Start of Passage for review

Another aqueduct of oil wealth flows from the neighboring Emirate of Abu Dhabi. The two statelets dominate the United Arab Emirates -- a quasi-nation thrown together by Sheik Mo's father and the ruler of Abu Dhabi in 1971 to fend off threats from Marxists in Oman and, later, Islamists in Iran.

Today, Dubai's security is guaranteed by the American nuclear super-carriers usually berthed at the port of Jebel Ali. Indeed, the city-state aggressively promotes itself as the ultimate elite "Green Zone" in an increasingly turbulent and dangerous region.

Meanwhile, as increasing numbers of experts warn that the age of cheap oil is passing, the al-Maktoum clan can count on a torrent of nervous oil revenue seeking a friendly and stable haven. When outsiders question the sustainability of the current boom, Dubai officials point out that their new Mecca is being built on equity, not debt.

Since a watershed 2003 decision to open unrestricted freehold ownership to foreigners, wealthy Europeans and Asians have rushed to become part of the Dubai bubble. A beachfront in one of the "Palms" or, better yet, a private island in "The World" now has the cachet of St. Tropez or Grand Cayman. The old colonial masters lead the pack as Brit expats and investors have become the biggest cheerleaders for Sheikh Mo's dreamworld: David Beckham owns a beach and Rod Stewart, an island (rumored, in fact, to be named Great Britain).

An Indentured, Invisible Majority

The utopian character of Dubai, it must be emphasized, is no mirage. Even more than Singapore or Texas, the city-state really is an apotheosis of neo-liberal values.

On the one hand, it provides investors with a comfortable, Western-style, property-rights regime, including freehold ownership, that is unique in the region. Included with the package is a broad tolerance of booze, recreational drugs, halter tops, and other foreign vices formally proscribed by Islamic law. (When expats extol Dubai's unique "openness," it is this freedom to carouse -- not to organize unions or publish critical opinions -- that they are usually praising.)

On the other hand, Dubai, together with its emirate neighbors, has achieved the state of the art in the disenfranchisement of labor. Trade unions, strikes, and agitators are illegal, and 99% of the private-sector workforce are easily deportable non-citizens. Indeed, the deep thinkers at the American Enterprise and Cato institutes must salivate when they contemplate the system of classes and entitlements in Dubai.

At the top of the social pyramid, of course, are the al-Maktoums and their cousins who own every lucrative grain of sand in the sheikhdom. Next, the native 15% percent of the population -- whose uniform of privilege is the traditional white dishdash -- constitutes a leisure class whose obedience to the dynasty is subsidized by income transfers, free education, and government jobs. A step below, are the pampered mercenaries: 150,000-or-so British ex-pats, along with other European, Lebanese, and Indian managers and professionals, who take full advantage of their air-conditioned affluence and two-months of overseas leave every summer.

End of Passage for review
Start of Information provided

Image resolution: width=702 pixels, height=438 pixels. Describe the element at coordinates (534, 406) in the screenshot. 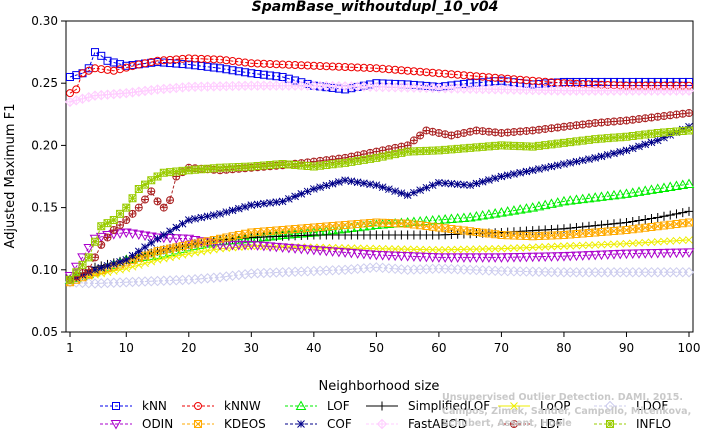

I see `legend-item-loop: LoOP` at that location.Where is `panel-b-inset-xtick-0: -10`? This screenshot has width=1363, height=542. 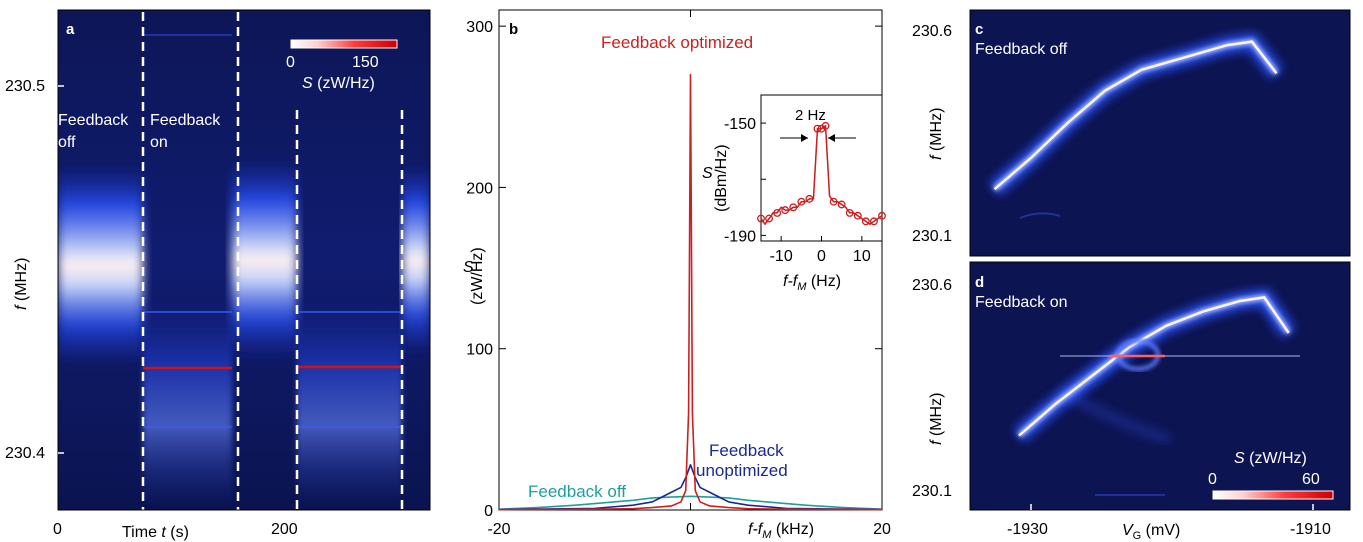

End of Information provided

Work to complete
(1) In the passage on Dubai, what reason does the text give for the formation of the United Arab Emirates in 1971? Answer in one to three sentences.
(2) Write the next part of the passage on Dubai, picking up from the point where it stops.

Answers to each task
(1) The passage says that Sheik Mo's father and the ruler of Abu Dhabi put the United Arab Emirates together in 1971 to fend off threats from Marxists in Oman and, later, from Islamists in Iran.

(2)
However, South Asian contract laborers, legally bound to a single employer and subject to totalitarian social controls, make up the great mass of the population. Dubai lifestyles are attended by vast numbers of Filipina, Sri Lankan, and Indian maids, while the building boom is carried on the shoulders of an army of poorly paid Pakistanis and Indians working twelve-hour shifts, six and half days a week, in the blast-furnace desert heat.

Dubai, like its neighbors, flouts ILO labor regulations and refuses to adopt the international Migrant Workers Convention. Human Rights Watch in 2003 accused the Emirates of building prosperity on "forced labor." Indeed, as the British Independent recently emphasized in an exposé on Dubai, "The labour market closely resembles the old indentured labour system brought to Dubai by its former colonial master, the British."

"Like their impoverished forefathers," the paper continued, "today's Asian workers are forced to sign themselves into virtual slavery for years when they arrive in the United Arab Emirates. Their rights disappear at the airport where recruitment agents confiscate their passports and visas to control them"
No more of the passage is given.